Explanation: In the visual pathway, the transmission of signals follows a specific anatomical sequence. To identify the "order" of neurons, we look for the cells that conduct the first nerve impulses toward the brain. ### **Why Bipolar Cells are the Correct Answer** In the retina, **Rods and Cones** (photoreceptors) are specialized neuroepithelial cells, not neurons. They act as **sensory receptors** that convert light into electrical potentials (hyperpolarization). The **Bipolar cells** receive this signal and are the first cells in the pathway to function as true neurons, transmitting the impulse to the next layer. Therefore, they are classified as the **First-order neurons**. ### **Analysis of Incorrect Options** * **A. Rods and Cones:** These are the **photoreceptors**. While they initiate the visual process through phototransduction, they are considered receptors rather than first-order neurons in the classical neuroanatomical hierarchy. * **C. Ganglion Cells:** These are the **Second-order neurons**. Their axons converge to form the optic nerve, which carries the signal to the Lateral Geniculate Body (LGB). * **LGB (Lateral Geniculate Body):** Though not an option here, it is important to remember that the neurons in the LGB are the **Third-order neurons**, which then project to the primary visual cortex. ### **High-Yield Facts for NEET-PG** * **The Exception:** In most sensory systems (like touch or pain), the first-order neuron is located in the Dorsal Root Ganglion. In vision, the first three neurons of the pathway are uniquely located **entirely within the retina**. * **Action Potentials:** Rods, cones, and bipolar cells do **not** fire action potentials; they communicate via **graded potentials**. The **Ganglion cells** are the first cells in the visual pathway to fire true action potentials. * **Neurotransmitter:** Glutamate is the primary neurotransmitter released by photoreceptors in the dark.

Question 135: Which of the following statements regarding the lateral geniculate body is FALSE?

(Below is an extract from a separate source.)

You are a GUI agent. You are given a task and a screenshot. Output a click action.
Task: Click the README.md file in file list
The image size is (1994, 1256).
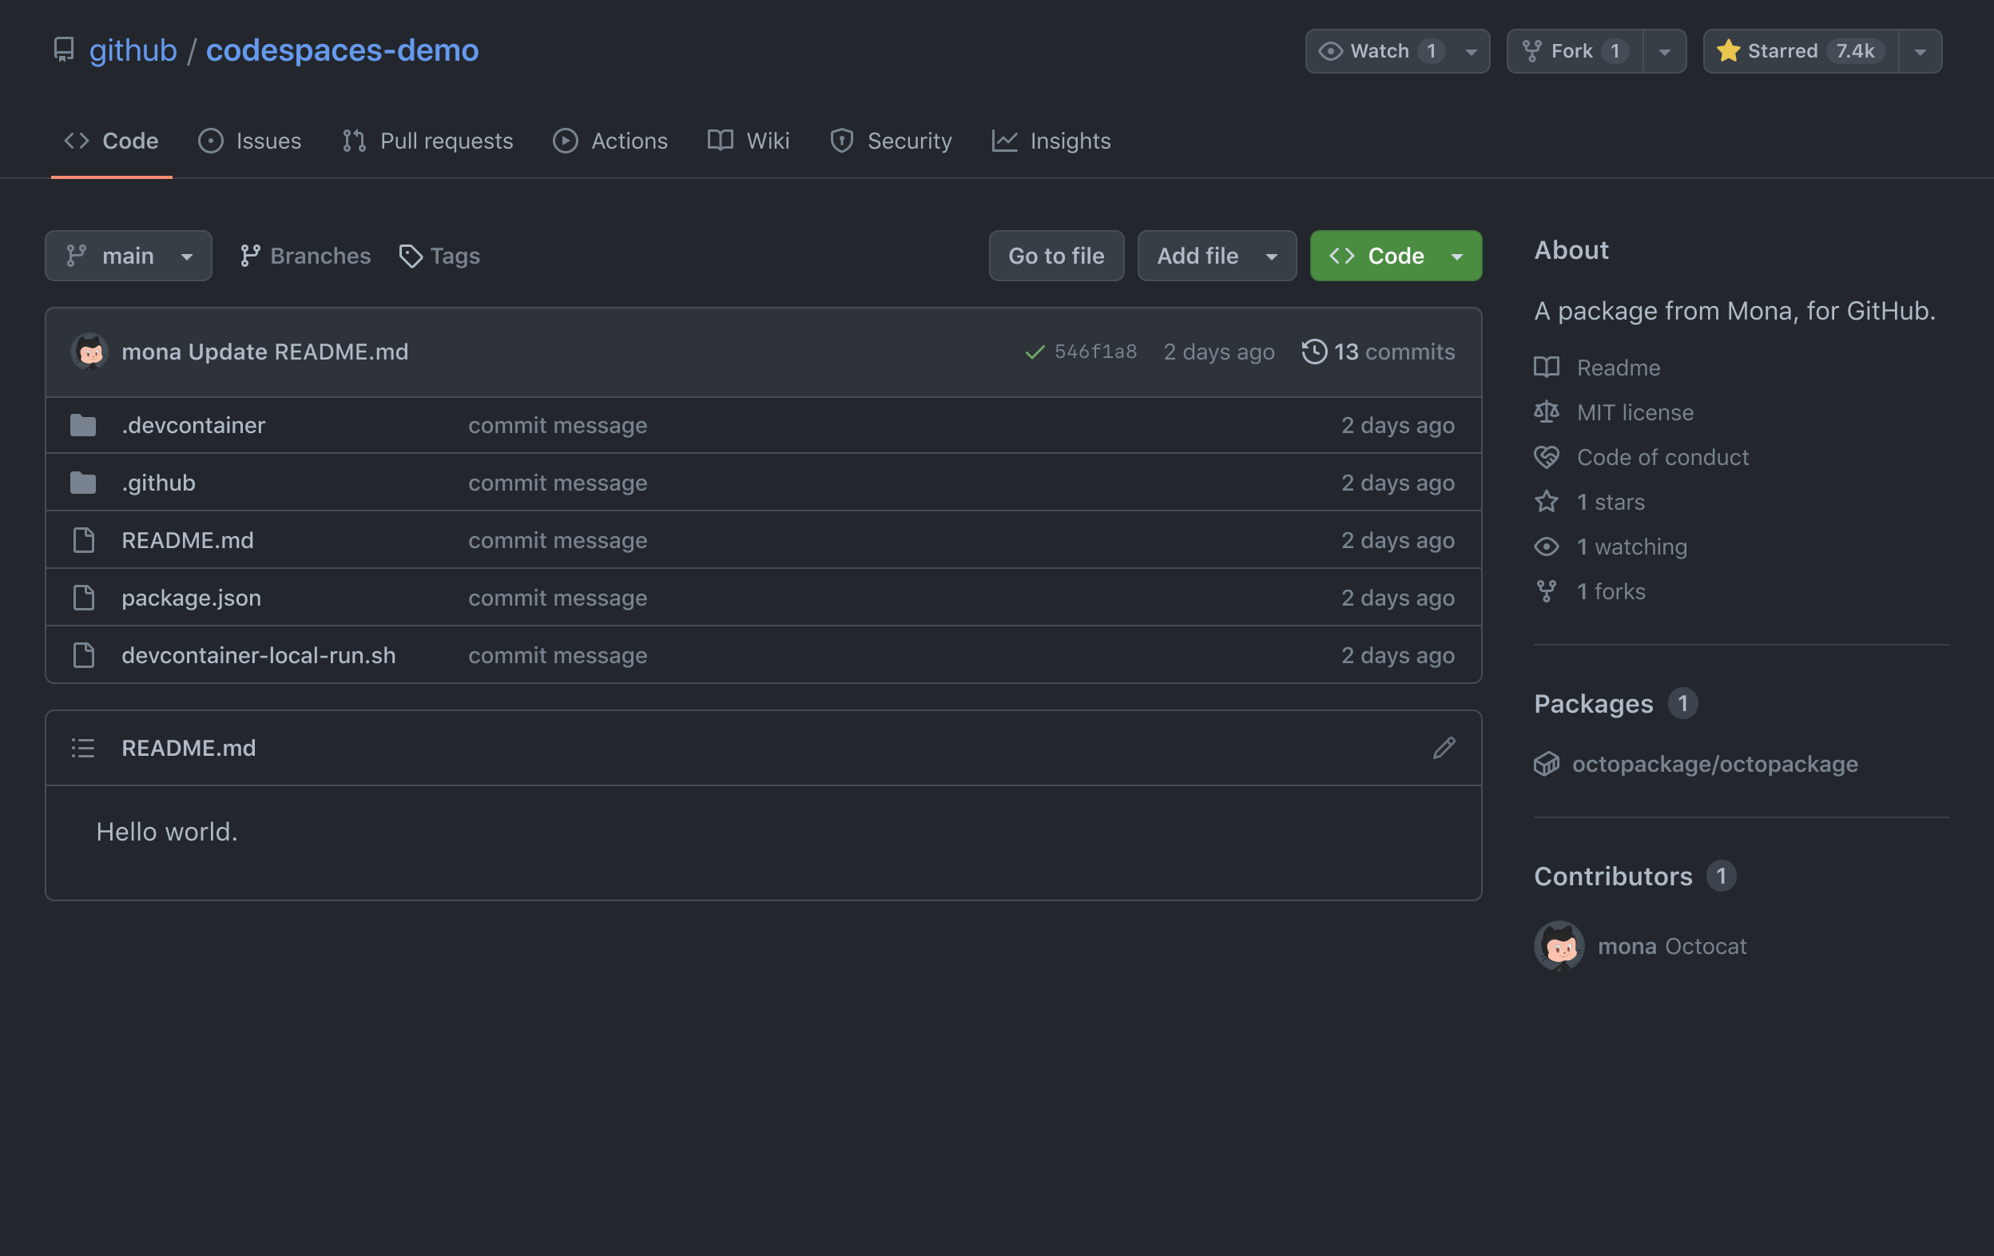[x=187, y=538]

A. It is part of the thalamus.
B. M cells are responsible for depth perception.
C. P cells are responsible for detecting movement. (Correct Answer)
D. None of the above.

Explanation: The **Lateral Geniculate Body (LGB)** is the primary relay center for visual information from the retina to the primary visual cortex. Understanding the functional segregation of its layers is a high-yield topic for NEET-PG. ### **Explanation of the Correct Answer (Option C)** Option C is **FALSE** because it swaps the functions of P and M cells. * **P cells (Parvocellular pathway):** These cells are located in layers 3, 4, 5, and 6 of the LGB. They have small receptive fields and are responsible for **color vision, fine detail, and shape (high spatial resolution).** * **M cells (Magnocellular pathway):** These cells are located in layers 1 and 2. They have large receptive fields and are specialized for detecting **movement, flicker, and depth perception (high temporal resolution).** ### **Analysis of Other Options** * **Option A (True):** The LGB is indeed a sensory nucleus of the **thalamus** (specifically the metathalamus), acting as the "gatekeeper" for visual signals. * **Option B (True):** As part of the Magnocellular pathway, M cells are crucial for processing motion and stereopsis (**depth perception**). ### **High-Yield NEET-PG Pearls** * **LGB Layer Organization:** * **Layers 1, 4, 6:** Receive input from the **contralateral** eye (nasal retina). * **Layers 2, 3, 5:** Receive input from the **ipsilateral** eye (temporal retina). * *Mnemonic: "See (C) the 1, 4, 6" (C for Contralateral).* * **Koniocellular (K) Cells:** These are found between the M and P layers and are involved in blue-yellow color vision. * **Lesion:** A lesion in the LGB results in **contralateral homonymous hemianopia** with macular sparing (though sparing is more characteristic of cortical lesions).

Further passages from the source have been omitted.